Michigan has been the state hardest hit by the outbreak, so Action News is in Washington to get answers as to how this tragedy happened, and what can be done to prevent it from ever happening again.
Penny Laperriere lost the love of her life last month. Her husband Lyn died after contracting fungal meningitis from a tainted steroid shot he received for back pain.
"No one should have to suffer the way my husband suffered, and the way his family, and the way I'm suffering not having him here… (it's) inexcusable. They killed my husband. They murdered him, a slow, painful death," Penny says.
The shots were made by the New England Compounding Center in Massachusetts, the subject of this week's hearings. Lyn is one of eight people in Michigan who died after getting a tainted injection. Dozens of others are sick. The CDC's latest numbers show there have been a total of 128 cases in Michigan, more than any other state.
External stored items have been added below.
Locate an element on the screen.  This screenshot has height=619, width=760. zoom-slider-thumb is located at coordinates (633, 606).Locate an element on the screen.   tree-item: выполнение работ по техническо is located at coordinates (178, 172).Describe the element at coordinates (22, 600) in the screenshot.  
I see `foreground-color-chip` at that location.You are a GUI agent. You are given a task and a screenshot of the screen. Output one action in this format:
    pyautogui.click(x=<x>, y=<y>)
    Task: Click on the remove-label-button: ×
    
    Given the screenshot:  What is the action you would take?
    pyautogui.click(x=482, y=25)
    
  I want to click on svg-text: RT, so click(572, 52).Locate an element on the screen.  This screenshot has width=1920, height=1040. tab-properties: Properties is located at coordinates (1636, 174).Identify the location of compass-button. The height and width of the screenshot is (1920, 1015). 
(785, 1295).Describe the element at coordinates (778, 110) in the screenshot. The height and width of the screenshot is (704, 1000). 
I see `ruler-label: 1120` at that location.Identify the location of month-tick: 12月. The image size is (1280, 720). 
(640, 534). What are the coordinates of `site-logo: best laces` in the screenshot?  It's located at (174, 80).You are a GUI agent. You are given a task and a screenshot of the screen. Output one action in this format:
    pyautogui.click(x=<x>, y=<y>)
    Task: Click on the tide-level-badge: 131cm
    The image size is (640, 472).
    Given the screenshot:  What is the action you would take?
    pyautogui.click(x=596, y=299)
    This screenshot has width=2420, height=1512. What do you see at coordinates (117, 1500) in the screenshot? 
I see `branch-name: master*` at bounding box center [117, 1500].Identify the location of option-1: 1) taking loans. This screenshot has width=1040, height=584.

Unlike drug manufacturers, which are regulated by the US Food & Drug Administration, compounding pharmacies are regulated by state pharmacy boards. For many years, these compounding pharmacies have operated in a legal grey area between state and federal laws.
Michigan Congressman John Dingell is on the committee holding the hearings.
"The problem we have to find out is why Food & Drug [FDA] couldn't or didn't have the ability to address this problem. And then what the law change has to be to see to it that this doesn't happen again," Congressman Dingell says.
Compounding pharmacies traditionally fill special orders by doctors for individual patients. But some of these pharmacies have grown into much larger businesses.
"They essentially fell themselves into a loophole where they were able to produce enormous amounts of this stuff, thousands of units that they produced," according to Dingell.
But with the case of this pharmacy, it appears safeguards were not in place. In fact, recently inspectors from the FDA and Massachusetts Department of Health reported unsterile conditions at the pharmacy's facilities.
An FDA investigation also found that a quarter of the steroid vials in a bin contained "greenish, black foreign matter."
A report put out prior to the House hearing also shows that the FDA had investigated the New England Compounding Center three times in the last decade, issuing a warning letter in 2006 and that the Massachusetts Board of Pharmacy has an even more extensive history investigating this company. How the company was allowed to continue operating is likely to be discussed at the Congressional hearings.
The Committee has subpoenaed the head of the New England Compounding Center to appear, but it's possible he could plead the 5th. The head of the FDA is expected to testify, as is the Interim Commissioner with the Massachusetts Department of Public Health.